Confidentiality is a duty for the professional to keep information you share with them private, and different professions have different sources of authority for such a requirement. In other words, confidentiality is rooted in the obligations of the professional, not necessarily in a right of the client.
Privilege, however, is a right that is granted only in particular situations. In this context when we are discussing privilege we are referring to a right, conferred by the government, to exclude certain information from being admitted in a court proceeding. This could mean, for example, that if a privilege applied you could prevent the professional from testifying in court.

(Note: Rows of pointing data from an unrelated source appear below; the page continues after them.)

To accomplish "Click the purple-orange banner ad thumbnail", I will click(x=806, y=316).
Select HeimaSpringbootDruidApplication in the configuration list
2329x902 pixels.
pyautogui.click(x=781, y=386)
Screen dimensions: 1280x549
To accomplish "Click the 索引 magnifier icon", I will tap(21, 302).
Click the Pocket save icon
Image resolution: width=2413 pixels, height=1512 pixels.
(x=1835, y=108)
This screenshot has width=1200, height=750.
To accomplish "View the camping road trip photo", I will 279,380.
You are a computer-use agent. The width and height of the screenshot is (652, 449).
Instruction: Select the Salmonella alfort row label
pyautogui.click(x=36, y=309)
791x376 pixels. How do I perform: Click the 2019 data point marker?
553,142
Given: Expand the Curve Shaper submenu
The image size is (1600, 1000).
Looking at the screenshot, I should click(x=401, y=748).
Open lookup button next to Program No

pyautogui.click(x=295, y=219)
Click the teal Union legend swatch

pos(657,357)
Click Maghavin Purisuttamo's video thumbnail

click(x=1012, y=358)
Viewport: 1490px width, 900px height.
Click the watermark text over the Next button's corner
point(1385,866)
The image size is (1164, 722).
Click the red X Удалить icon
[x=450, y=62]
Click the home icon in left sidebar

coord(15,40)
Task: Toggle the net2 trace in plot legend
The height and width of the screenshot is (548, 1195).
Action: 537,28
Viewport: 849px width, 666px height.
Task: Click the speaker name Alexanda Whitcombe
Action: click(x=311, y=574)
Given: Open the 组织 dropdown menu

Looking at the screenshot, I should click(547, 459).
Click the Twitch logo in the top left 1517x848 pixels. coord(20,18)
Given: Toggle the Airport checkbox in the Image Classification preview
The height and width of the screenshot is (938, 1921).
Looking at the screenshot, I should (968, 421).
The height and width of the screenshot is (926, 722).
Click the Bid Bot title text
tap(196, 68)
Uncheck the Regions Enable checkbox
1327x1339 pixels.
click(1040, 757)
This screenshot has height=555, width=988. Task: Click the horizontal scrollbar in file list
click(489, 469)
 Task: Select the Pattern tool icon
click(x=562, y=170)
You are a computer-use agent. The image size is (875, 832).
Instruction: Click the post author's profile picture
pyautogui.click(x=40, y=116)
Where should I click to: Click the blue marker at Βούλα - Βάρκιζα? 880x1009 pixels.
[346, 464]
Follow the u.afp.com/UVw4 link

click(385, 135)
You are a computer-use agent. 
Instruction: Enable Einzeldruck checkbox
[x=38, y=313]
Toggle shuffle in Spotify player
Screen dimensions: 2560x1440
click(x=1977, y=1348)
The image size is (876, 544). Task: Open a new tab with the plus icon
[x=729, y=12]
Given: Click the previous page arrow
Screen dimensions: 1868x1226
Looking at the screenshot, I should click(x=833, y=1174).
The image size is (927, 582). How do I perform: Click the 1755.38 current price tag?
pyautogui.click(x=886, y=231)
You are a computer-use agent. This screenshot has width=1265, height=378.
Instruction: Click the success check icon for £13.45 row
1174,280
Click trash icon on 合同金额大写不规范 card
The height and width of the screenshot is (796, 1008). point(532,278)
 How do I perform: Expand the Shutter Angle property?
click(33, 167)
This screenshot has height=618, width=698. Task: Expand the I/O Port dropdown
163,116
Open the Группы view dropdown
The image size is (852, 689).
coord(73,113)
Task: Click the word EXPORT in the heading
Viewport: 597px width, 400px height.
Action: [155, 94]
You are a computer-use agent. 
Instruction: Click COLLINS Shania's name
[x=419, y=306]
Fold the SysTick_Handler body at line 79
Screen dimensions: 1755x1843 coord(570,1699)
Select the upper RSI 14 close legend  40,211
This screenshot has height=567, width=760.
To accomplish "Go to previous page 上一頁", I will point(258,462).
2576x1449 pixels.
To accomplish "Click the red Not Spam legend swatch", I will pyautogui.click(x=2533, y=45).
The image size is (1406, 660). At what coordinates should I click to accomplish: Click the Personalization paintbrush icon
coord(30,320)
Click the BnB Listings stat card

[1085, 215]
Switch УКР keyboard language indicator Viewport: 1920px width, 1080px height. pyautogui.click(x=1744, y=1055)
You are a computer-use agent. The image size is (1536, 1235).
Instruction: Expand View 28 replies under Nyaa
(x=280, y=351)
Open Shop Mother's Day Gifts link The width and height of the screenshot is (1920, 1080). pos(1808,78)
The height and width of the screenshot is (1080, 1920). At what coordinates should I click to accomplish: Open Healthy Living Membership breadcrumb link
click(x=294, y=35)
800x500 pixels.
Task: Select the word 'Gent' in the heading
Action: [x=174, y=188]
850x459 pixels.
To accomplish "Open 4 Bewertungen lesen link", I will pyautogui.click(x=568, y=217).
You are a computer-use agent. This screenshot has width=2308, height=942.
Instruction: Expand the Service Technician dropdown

Privilege is a right rooted in the relationship between the professional and the client, and is typically owned by the client.
Is the information you share with an Attorney or Mediator confidential?
Any information you share with a mediator or attorney should be kept confidential by that professional, but a mediator may not have the same ethical requirements depending on their profession. A mediator who holds a license in a field other than law (such as a social work license) will likely have similar ethical requirements as a lawyer for keeping information you provide to them private. An attorney, when acting as a mediator or in an advocate role, has ethical requirements outlined by their licensing authority.
Either way a mediator or attorney should not be sharing your confidential information, but if you have questions about how they view that duty you should ask in the initial consultation before you hire them.
Is your information protected by a privilege when meeting with an Attorney?
The private communications that you have with an attorney are protected by the attorney-client privilege, unless another person is present (or you are planning a crime together):
What is the attorney-client privilege?Attorney-client privilege is the right of clients to refuse to disclose confidential communications with their lawyers, or to allow their lawyers to disclose them. The attorney-client privilege is viewed as fundamental to preserve the constitutionally based right to effective assistance of legal counsel, in that lawyers cannot function effectively on behalf of their clients without the ability to communicate with them in confidence.
Why is the attorney-client privilege important?The attorney-client privilege is the bedrock of the client’s constitutionally based right to effective assistance of counsel. From a practical standpoint, it plays a key role in helping clients, including companies, to act legally by permitting them to seek guidance on what the law allows and requires and how to conform their conduct to the law. In addition, the privilege allows organizations such as corporations to investigate past conduct by corporate officers and employees, to identify shortcomings and remedy problems as soon as possible, by ensuring that the client can communicate fully with the investigating lawyer without risk of public exposure. That benefits the corporations, the investing community and society-at-large.
Is your information protected by a privilege when meeting with a Mediator?
The attorney-client privilege does not apply to mediator meetings, even if the mediator is an attorney as well. There are, however, separate privilege protections offered in mediation in some states. For instance, in Massachusetts there is a statute that provides for a mediator privilege so long as certain requirements are met:
All memoranda, and other work product prepared by a mediator and a mediator’s case files shall be confidential and not subject to disclosure in any judicial or administrative proceeding involving any of the parties to any mediation to which such materials apply. Any communication made in the course of and relating to the subject matter of any mediation and which is made in the presence of such mediator by any participant, mediator or other person shall be a confidential communication and not subject to disclosure in any judicial or administrative proceeding; provided, however, that the provisions of this section shall not apply to the mediation of labor disputes.
For the purposes of this section a “mediator” shall mean a person not a party to a dispute who enters into a written agreement with the parties to assist them in resolving their disputes and has completed at least thirty hours of training in mediation and who either has four years of professional experience as a mediator or is accountable to a dispute resolution organization which has been in existence for at least three years or one who has been appointed to mediate by a judicial or governmental body.